Bad deeds do not go unpunished, however, and part of the function of film is to scourge us for our worst inclinations even while indulging them. Hence the perennial success of disaster movies, especially as the millenium draws near. Who didn't share in the cathartic rush of potential extinction granted by the cosmic cataclysms depicted in the hits Deep Impact and Armageddon? Not to mention the historical slaughter recreated in Saving Private Ryan, or the genocide so cheerily invoked in Roberto Benigni's inexplicably successful Holocaust comedy Life Is Beautiful.
A Bug's Life's Flick was only one in a plague of penned and pixelated protagonists to hit the box office.
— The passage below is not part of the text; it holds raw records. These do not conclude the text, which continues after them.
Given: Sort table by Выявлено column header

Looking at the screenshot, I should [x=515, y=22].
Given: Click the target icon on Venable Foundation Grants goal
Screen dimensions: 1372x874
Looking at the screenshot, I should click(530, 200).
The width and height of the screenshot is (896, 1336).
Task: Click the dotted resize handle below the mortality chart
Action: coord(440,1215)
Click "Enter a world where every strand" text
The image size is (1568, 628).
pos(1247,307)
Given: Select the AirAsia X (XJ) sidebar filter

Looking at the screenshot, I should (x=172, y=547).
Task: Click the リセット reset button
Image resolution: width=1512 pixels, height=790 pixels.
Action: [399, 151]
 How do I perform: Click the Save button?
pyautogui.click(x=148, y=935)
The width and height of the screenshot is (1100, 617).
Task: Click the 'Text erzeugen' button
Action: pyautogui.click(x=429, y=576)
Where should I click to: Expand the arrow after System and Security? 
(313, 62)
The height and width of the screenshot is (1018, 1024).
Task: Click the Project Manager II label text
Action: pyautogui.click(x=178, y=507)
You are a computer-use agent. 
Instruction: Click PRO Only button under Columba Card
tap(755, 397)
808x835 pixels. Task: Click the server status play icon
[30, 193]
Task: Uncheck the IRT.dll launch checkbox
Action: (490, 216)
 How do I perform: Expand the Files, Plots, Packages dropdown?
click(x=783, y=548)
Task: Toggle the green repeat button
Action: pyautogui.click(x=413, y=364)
DreamWorks' Prince of Egypt is the latest.
In a year so geared toward human extinction it's perhaps not a surprise that the human element might be missing in movies, often literally. Beginning with Disney's Mulan, films starring beasts or computer-generated figments have edged out the human competition. The success of Antz,A Bug's Life, and The Rugrats Movie suggests that the future of motion pictures lies in animation. Fittingly, the last big film of 1998 was The Prince of Egypt, a cartoon from DreamWorks, the same people who gave us Private Ryan. The story of a young Moses, it closed off a year of human impropriety with the image of a non-human prophet scourging us for our human failures and laying down the law.